- **What is required**
Rewrite the lines from the line with "Expand the OUTLINE section in the Explorer" up to and including the line with "will (39, 435).", substituting "ribbon" for "toolbar" and leaving everything else unchanged.

- **Data in this exercise**
────────────────────

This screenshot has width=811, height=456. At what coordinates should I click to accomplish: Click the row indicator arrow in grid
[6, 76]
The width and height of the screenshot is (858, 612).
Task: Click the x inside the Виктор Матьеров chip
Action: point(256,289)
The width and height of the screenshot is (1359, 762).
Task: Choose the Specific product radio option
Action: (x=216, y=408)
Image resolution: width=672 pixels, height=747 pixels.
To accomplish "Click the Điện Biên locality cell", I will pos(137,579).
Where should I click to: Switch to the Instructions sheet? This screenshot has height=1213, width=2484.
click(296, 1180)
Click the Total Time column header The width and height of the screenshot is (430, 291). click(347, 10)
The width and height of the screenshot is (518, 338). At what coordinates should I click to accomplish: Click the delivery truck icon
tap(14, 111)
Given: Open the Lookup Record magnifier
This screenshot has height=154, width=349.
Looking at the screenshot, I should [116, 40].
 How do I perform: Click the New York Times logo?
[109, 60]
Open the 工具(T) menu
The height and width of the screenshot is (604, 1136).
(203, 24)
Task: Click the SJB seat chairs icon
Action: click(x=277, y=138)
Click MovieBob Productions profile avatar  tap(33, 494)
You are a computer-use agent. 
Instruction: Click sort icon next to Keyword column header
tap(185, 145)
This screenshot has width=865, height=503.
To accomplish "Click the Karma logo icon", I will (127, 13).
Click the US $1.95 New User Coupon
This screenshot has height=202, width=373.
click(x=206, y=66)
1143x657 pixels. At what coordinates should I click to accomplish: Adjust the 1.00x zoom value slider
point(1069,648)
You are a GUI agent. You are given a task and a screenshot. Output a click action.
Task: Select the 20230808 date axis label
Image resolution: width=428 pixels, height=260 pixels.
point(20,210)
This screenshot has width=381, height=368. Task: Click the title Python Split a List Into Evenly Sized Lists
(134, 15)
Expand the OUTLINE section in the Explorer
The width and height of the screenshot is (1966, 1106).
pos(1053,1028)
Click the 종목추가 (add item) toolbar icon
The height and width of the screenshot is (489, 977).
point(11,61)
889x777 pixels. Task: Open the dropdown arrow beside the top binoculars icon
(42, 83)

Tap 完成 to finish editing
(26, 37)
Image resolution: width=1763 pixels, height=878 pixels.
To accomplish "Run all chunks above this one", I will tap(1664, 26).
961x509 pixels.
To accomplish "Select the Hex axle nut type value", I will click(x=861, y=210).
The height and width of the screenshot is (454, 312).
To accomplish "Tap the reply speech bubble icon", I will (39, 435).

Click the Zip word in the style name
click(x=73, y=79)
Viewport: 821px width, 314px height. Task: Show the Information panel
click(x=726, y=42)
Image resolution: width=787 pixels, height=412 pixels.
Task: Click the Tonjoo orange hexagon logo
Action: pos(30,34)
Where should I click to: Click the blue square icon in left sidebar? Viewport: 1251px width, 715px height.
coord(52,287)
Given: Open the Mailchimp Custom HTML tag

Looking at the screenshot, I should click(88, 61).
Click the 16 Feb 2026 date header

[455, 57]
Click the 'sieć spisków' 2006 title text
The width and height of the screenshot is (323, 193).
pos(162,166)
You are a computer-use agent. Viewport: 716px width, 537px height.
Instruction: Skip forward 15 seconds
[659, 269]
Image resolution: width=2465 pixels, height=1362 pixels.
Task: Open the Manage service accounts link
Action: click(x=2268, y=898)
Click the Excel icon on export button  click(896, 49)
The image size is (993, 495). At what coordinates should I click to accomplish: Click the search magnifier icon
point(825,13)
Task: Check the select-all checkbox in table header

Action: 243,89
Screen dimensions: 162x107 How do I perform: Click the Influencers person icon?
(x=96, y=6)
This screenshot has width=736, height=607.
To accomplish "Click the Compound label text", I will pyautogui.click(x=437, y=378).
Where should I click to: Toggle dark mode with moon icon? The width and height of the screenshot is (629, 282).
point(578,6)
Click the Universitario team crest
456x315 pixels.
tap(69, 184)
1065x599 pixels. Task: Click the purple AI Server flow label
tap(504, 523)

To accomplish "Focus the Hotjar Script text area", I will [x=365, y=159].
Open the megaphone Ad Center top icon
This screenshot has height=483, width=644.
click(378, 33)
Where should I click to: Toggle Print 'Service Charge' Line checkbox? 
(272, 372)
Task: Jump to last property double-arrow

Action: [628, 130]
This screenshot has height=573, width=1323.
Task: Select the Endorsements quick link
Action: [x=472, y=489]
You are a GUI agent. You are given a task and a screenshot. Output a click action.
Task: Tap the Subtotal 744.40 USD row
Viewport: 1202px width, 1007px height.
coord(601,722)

────────────────────

- **Response to the task**
Expand the OUTLINE section in the Explorer
The width and height of the screenshot is (1966, 1106).
pos(1053,1028)
Click the 종목추가 (add item) ribbon icon
The height and width of the screenshot is (489, 977).
point(11,61)
889x777 pixels. Task: Open the dropdown arrow beside the top binoculars icon
(42, 83)

Tap 完成 to finish editing
(26, 37)
Image resolution: width=1763 pixels, height=878 pixels.
To accomplish "Run all chunks above this one", I will tap(1664, 26).
961x509 pixels.
To accomplish "Select the Hex axle nut type value", I will click(x=861, y=210).
The height and width of the screenshot is (454, 312).
To accomplish "Tap the reply speech bubble icon", I will (39, 435).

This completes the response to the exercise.